▸ **Problem**
Starting at the line that contains "Where should I click to: Open", write out each line through the end of the data below, exactly as it stands. Skip any pictures.

▸ **Records provided**

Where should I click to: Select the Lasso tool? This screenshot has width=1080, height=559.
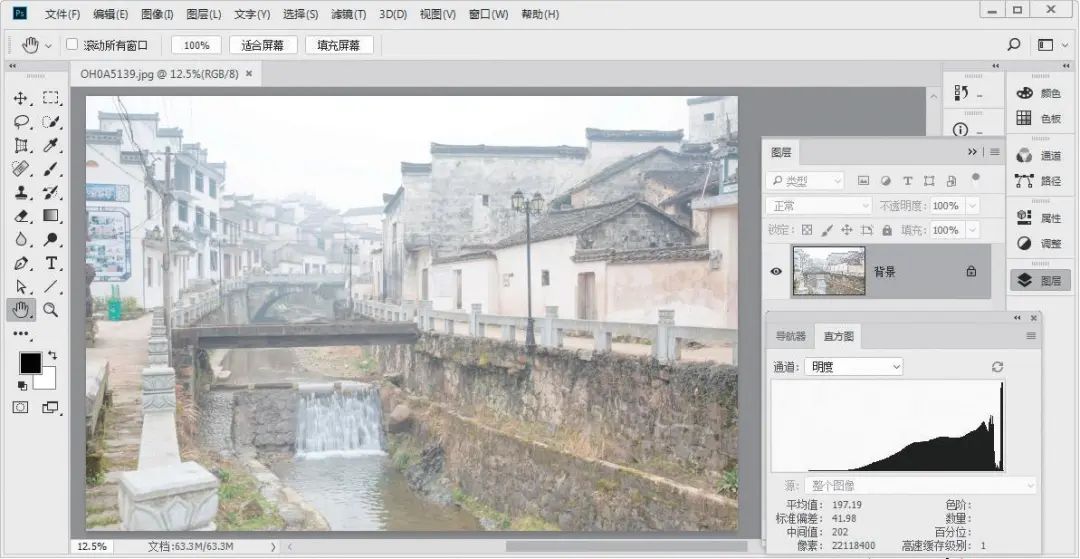[21, 122]
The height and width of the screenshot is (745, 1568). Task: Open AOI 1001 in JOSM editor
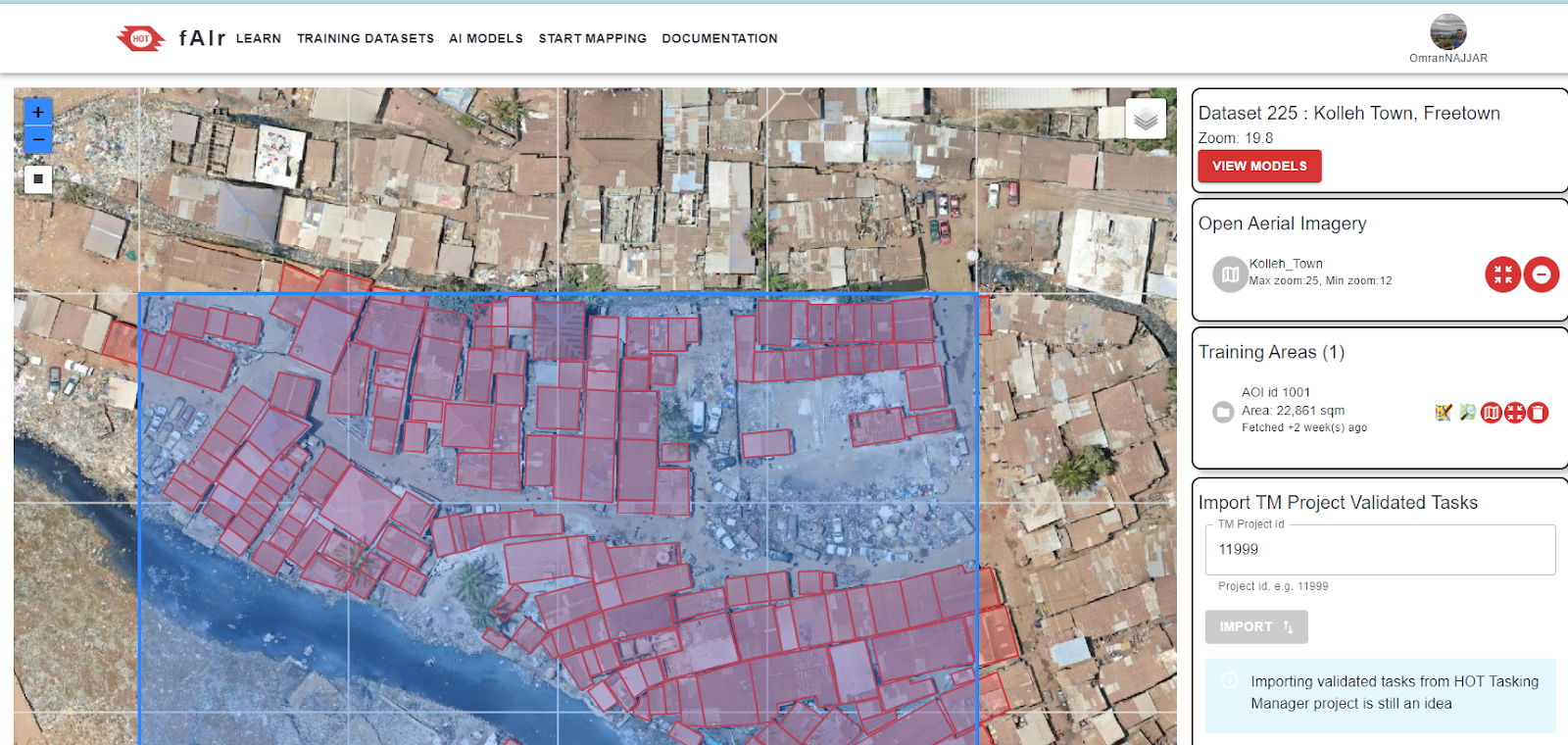[1444, 413]
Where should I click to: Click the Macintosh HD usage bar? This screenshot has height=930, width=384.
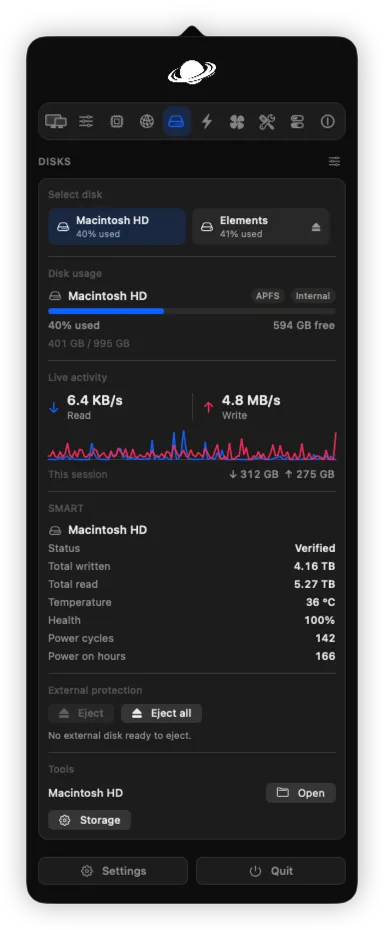[192, 311]
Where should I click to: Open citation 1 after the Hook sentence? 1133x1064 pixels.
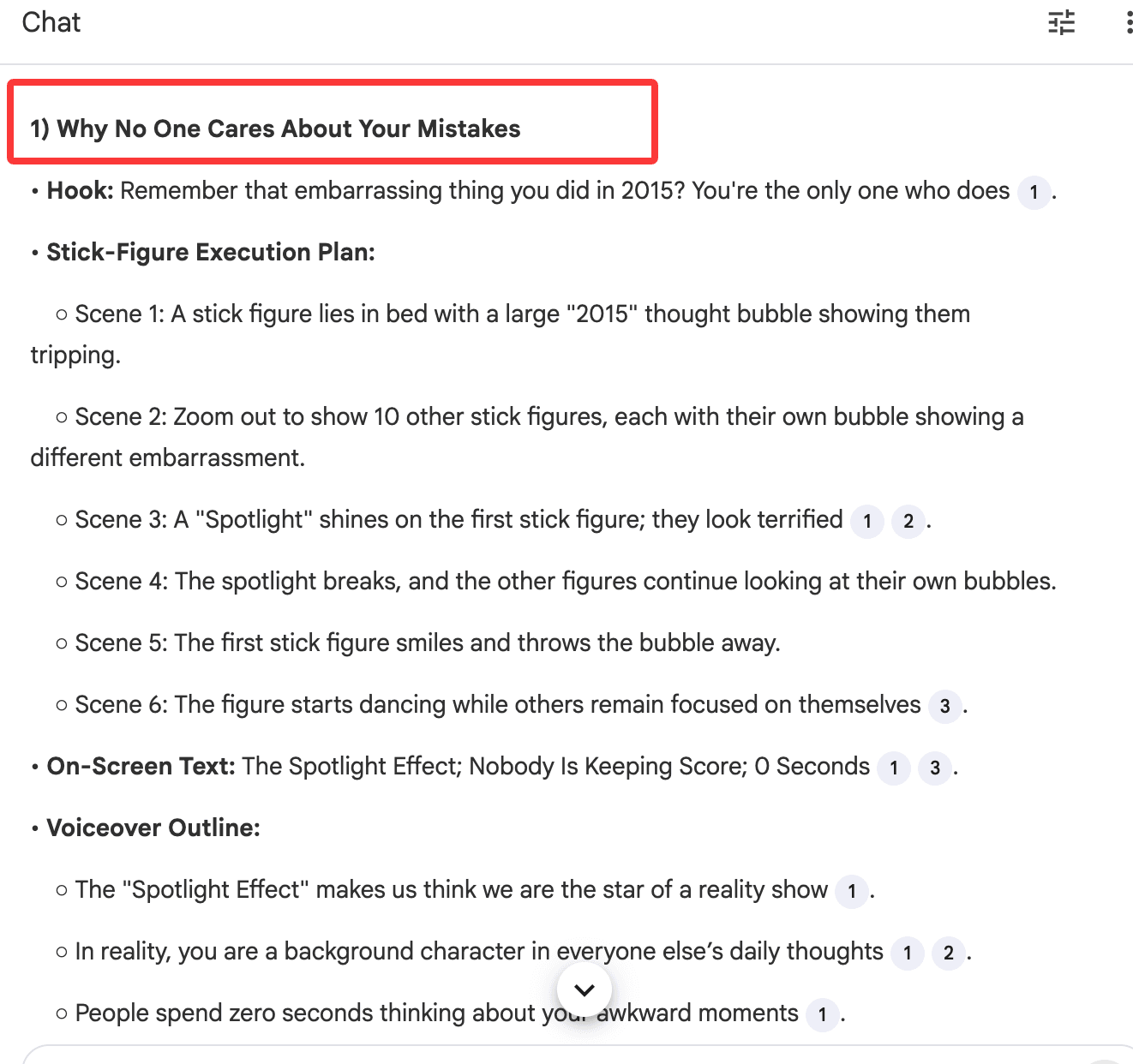pos(1034,192)
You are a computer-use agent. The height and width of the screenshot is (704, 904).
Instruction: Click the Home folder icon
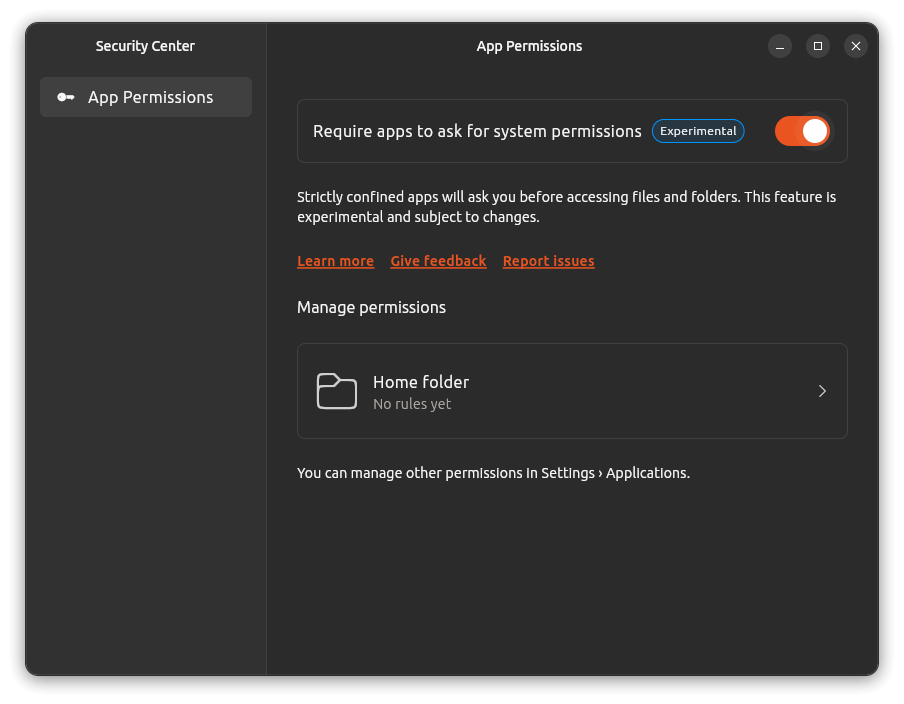coord(337,391)
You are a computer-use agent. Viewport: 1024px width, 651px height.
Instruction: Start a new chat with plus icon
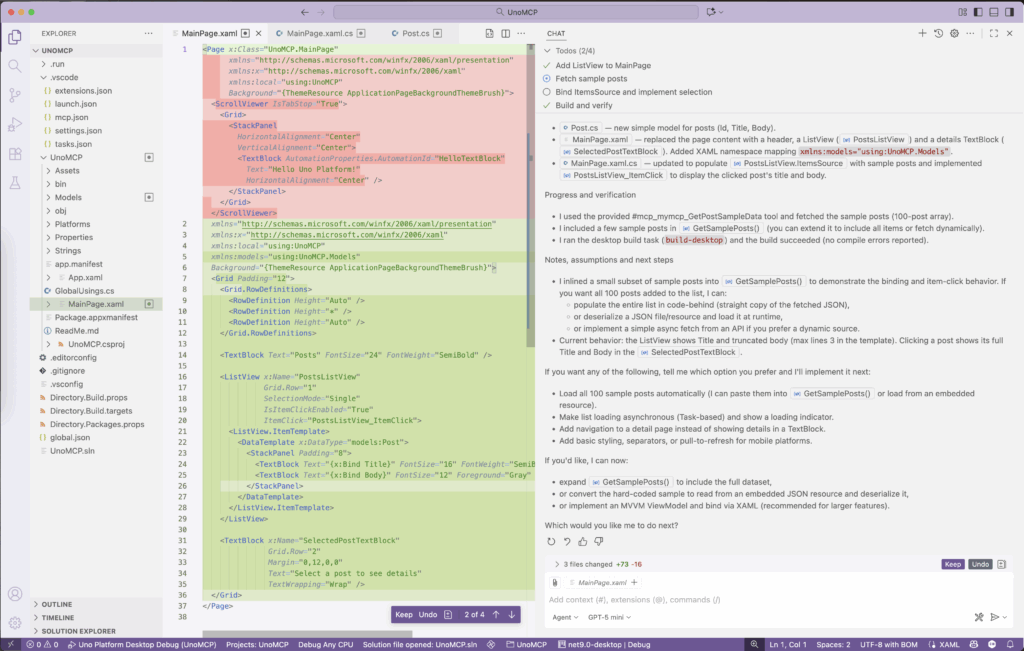(x=922, y=33)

▸ **Reply to the task**
Where should I click to: Open citation 1 after the Hook sentence? 1133x1064 pixels.
pos(1034,192)
You are a computer-use agent. The height and width of the screenshot is (704, 904).
Instruction: Click the Home folder icon
coord(337,391)
You are a computer-use agent. Viewport: 1024px width, 651px height.
Instruction: Start a new chat with plus icon
(x=922, y=33)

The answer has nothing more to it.